2. Par les décisions en litige édictées le 21 juillet 2022, le préfet de l'Isère a fait obligation à M. B... de quitter le territoire français, a fixé le délai de départ volontaire et a fixé le pays de renvoi. Toutefois, il est constant que, par décision du 18 août 2022, le préfet de l'Isère a délivré à M. B... un récépissé de demande de titre de séjour valant autorisation provisoire de séjour. En reconnaissant ainsi à M. B... un droit au séjour, fut-il provisoire, le préfet de l'Isère doit, dès lors, être regardé comme ayant abrogé la décision d'éloignement qu'il avait prise antérieurement. Si le préfet de l'Isère fait valoir que la décision d'éloignement a été notifiée le 26 août 2022, cette mesure procédurale n'a pas eu d'incidence sur le sens et la portée des décisions prises. Le préfet ne peut dès lors soutenir que cette notification aurait, par elle-même, abrogé l'autorisation provisoire de séjour précitée, qui a bien plutôt elle-même abrogé la mesure d'éloignement antérieure. S'il était loisible au préfet de mettre fin à l'autorisation provisoire de séjour qu'il avait délivrée, il ne l'a pas fait et il ne peut sérieusement soutenir que sa décision d'éloignement du 21 juillet 2022 aurait par anticipation abrogé la décision postérieure du 18 août 2022 par laquelle il a délivré à M. B... une autorisation provisoire de séjour. Le tribunal a, dès lors, à juste titre, constaté le non-lieu à statuer sur les conclusions dirigées contre la mesure d'éloignement, qui avait été abrogée avant toute exécution.

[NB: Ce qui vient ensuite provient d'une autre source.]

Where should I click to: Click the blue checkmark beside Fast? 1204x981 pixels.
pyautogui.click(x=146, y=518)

En ce qui concerne la motivation du jugement :

3. Le tribunal a exposé aux points 4 à 7 du jugement les motifs pour lesquels il estimait que le moyen tiré de ce que le préfet se serait cru tenu de rejeter sa demande de titre de séjour en l'absence de visa de long séjour, sans envisager la possibilité d'une régularisation, manquait en fait. Le jugement n'est ainsi pas entaché d'une insuffisance de motivation affectant sa forme. Si M. B... entend contester le raisonnement suivi par le tribunal, sa critique porte sur le bien-fondé du jugement et non sur sa régularité.

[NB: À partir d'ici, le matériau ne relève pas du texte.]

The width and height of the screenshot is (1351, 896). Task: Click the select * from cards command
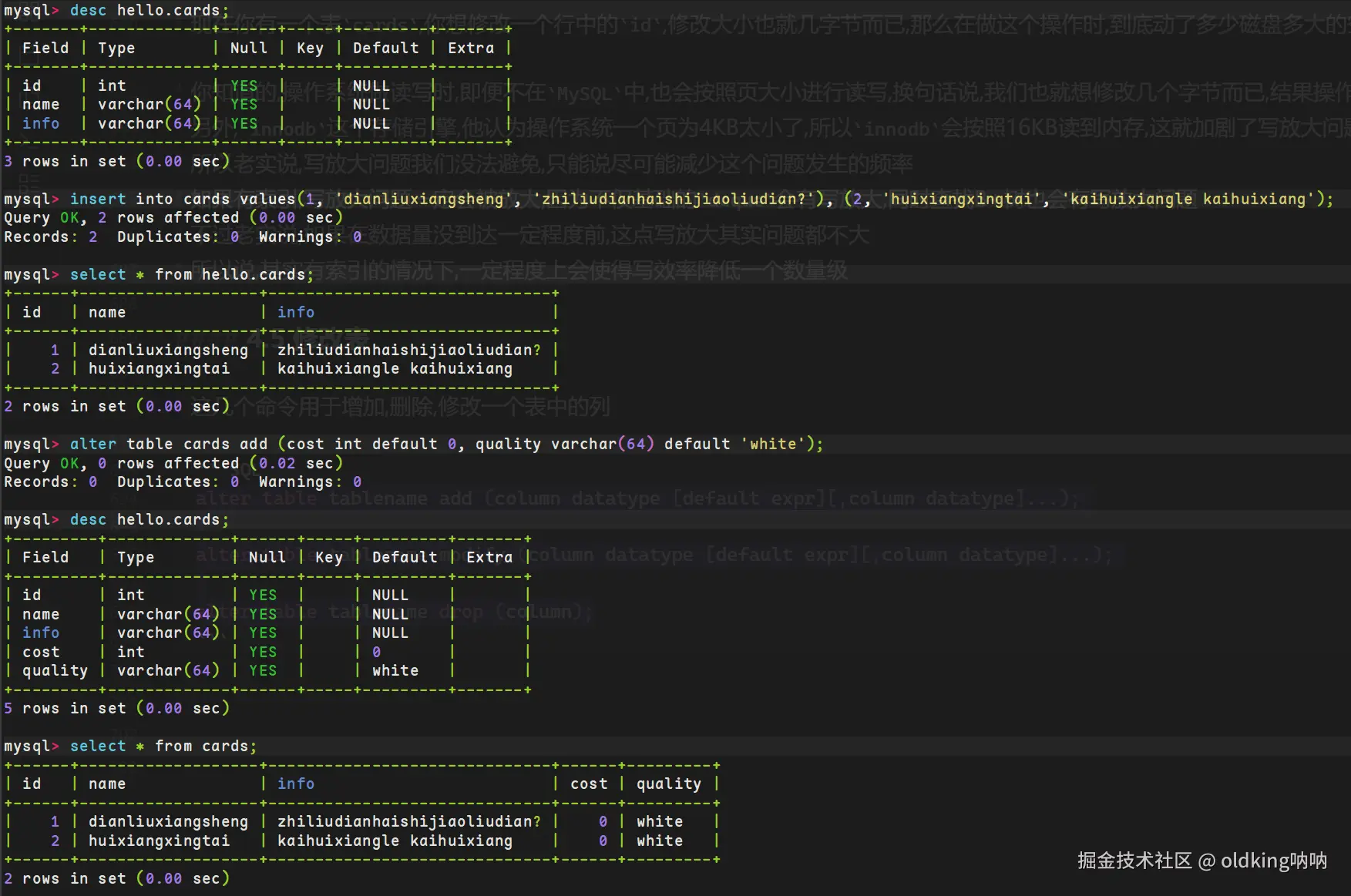point(163,746)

Sur les conclusions restant en litige et la légalité du refus de titre de séjour :

4. En premier lieu, le préfet a indiqué les motifs de droit et de fait de sa décision, qui est ainsi régulièrement motivée.

5. En deuxième lieu, il ressort des termes mêmes de la décision et des pièces du dossier que cette décision a été prise après examen effectif de la situation de M. B....

6. En troisième lieu, M. B... a sollicité la délivrance d'un titre de séjour sur le fondement du b) de l'article 7 du même accord et sur le fondement de l'article L. 435-1 du code de l'entrée et du séjour des étrangers et du droit d'asile.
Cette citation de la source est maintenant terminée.